Rivaroxaban may be a cost-effective alternative to warfarin for the prevention of stroke in patients with AF in Singapore.
本研究旨在评估在新加坡,达比加群和利伐沙班相较于华法林用于预防心房颤动(AF)患者中风的成本效益。
构建马尔可夫模型,从新加坡医疗保健系统的角度,使用已发表研究的临床数据、患者报告调查的效用值以及医院数据库的成本数据,比较达比加群110毫克和150毫克、利伐沙班20毫克以及调整剂量华法林的终身成本、质量调整生命年(QALY)和增量成本效益比(ICER)。目标人群是假设的一组65岁无抗凝治疗禁忌证的AF患者。
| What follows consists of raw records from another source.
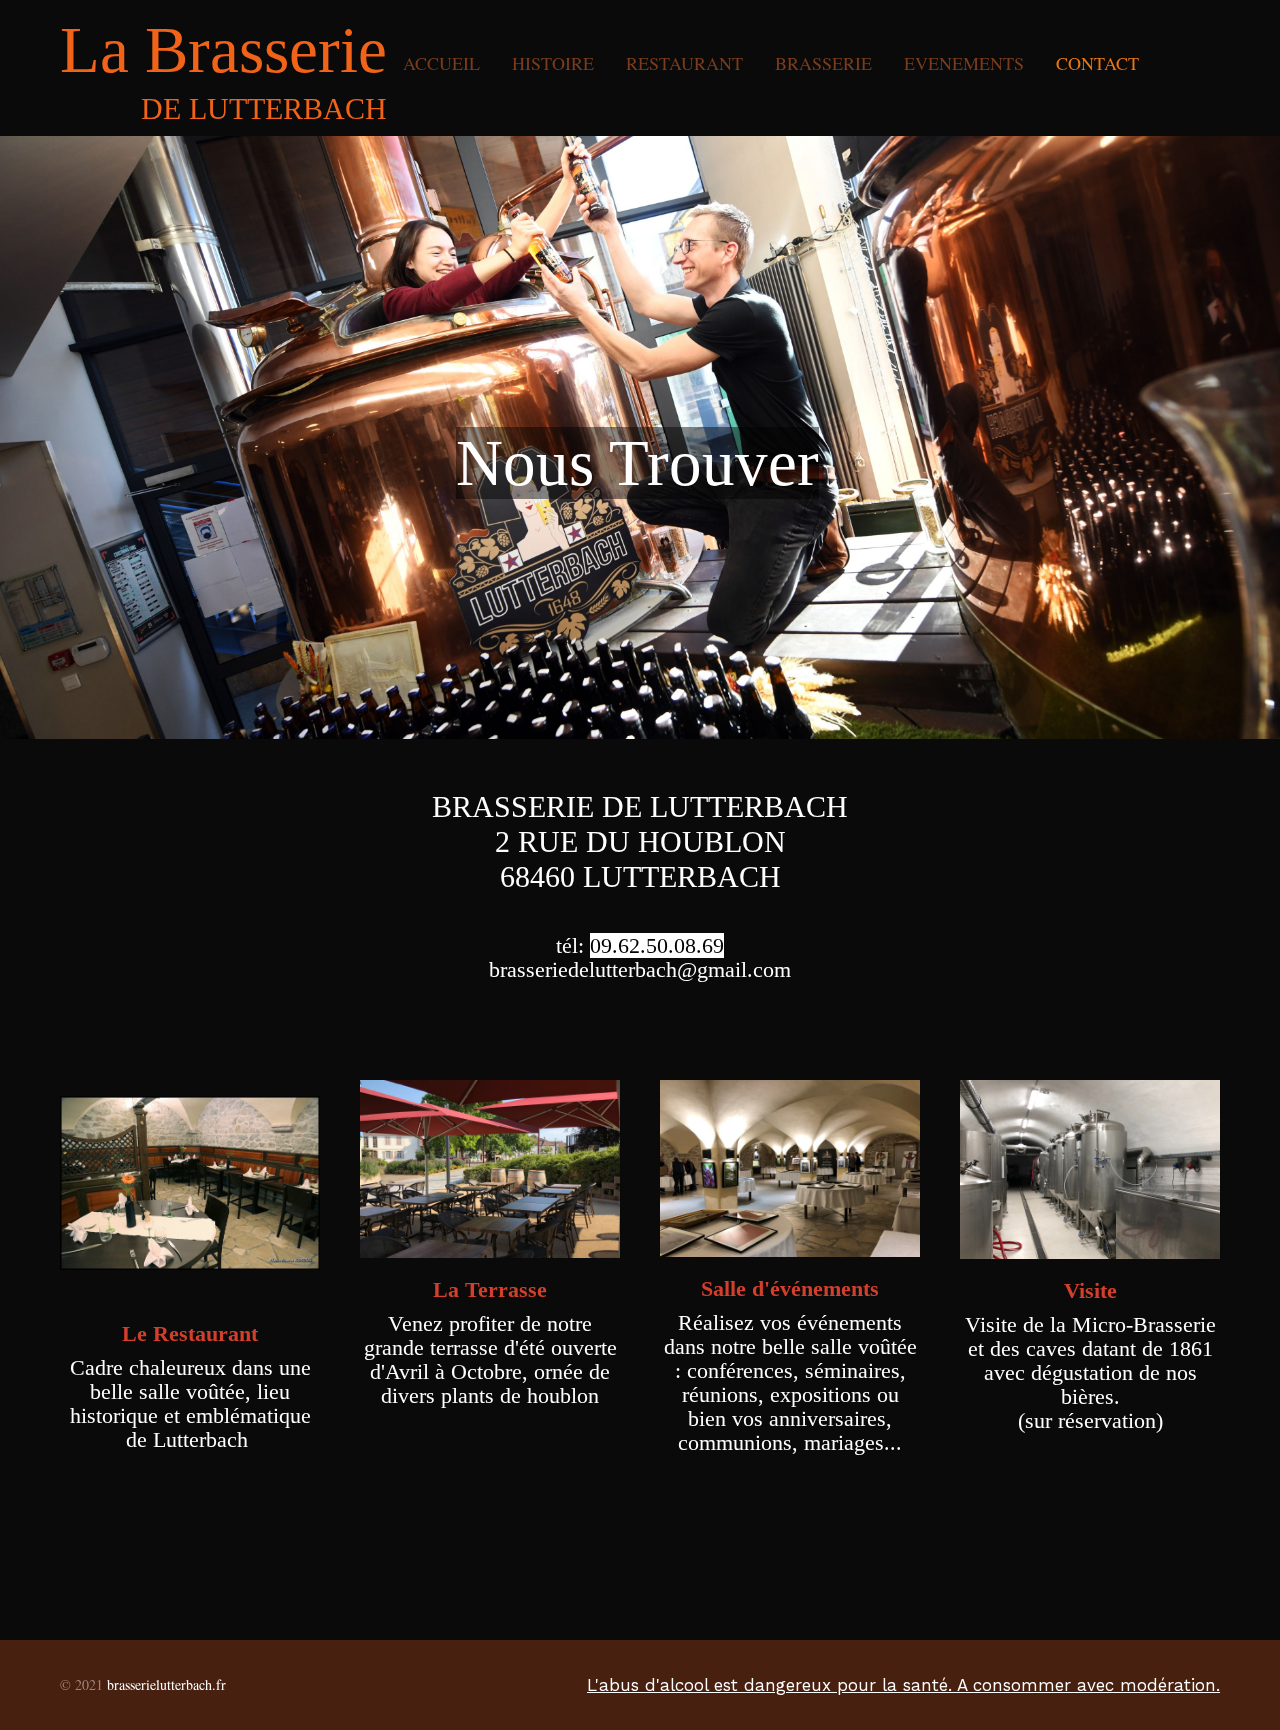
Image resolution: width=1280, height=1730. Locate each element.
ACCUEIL (441, 63)
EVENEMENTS (964, 63)
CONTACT (1097, 63)
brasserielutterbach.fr (166, 1684)
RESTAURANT (684, 63)
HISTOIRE (553, 63)
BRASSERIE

在基础病例分析中,华法林的QALY为8.75,达比加群110毫克为8.73,达比加群150毫克为8.82,利伐沙班为9.33。成本方面,华法林为3,4648新加坡元(SG$),达比加群110毫克为54,919新加坡元,达比加群150毫克为50,484新加坡元,利伐沙班为51,975新加坡元。利伐沙班相对于华法林的ICER为每QALY 29,697新加坡元(26,727美元)。利伐沙班和华法林在高剂量达比加群方面具有扩展优势。低剂量达比加群被华法林所主导。确定性敏感性分析表明,利伐沙班相对于华法林的ICER对华法林和利伐沙班的成本以及效用值敏感。概率敏感性分析表明,在每QALY支付意愿阈值为65,000新加坡元(58,500美元)和130,000新加坡元(117,000美元)时,利伐沙班成为最优选择的概率分别为97.8%和99.5%。
在新加坡,利伐沙班可能是预防AF患者中风的一种具有成本效益的华法林替代药物。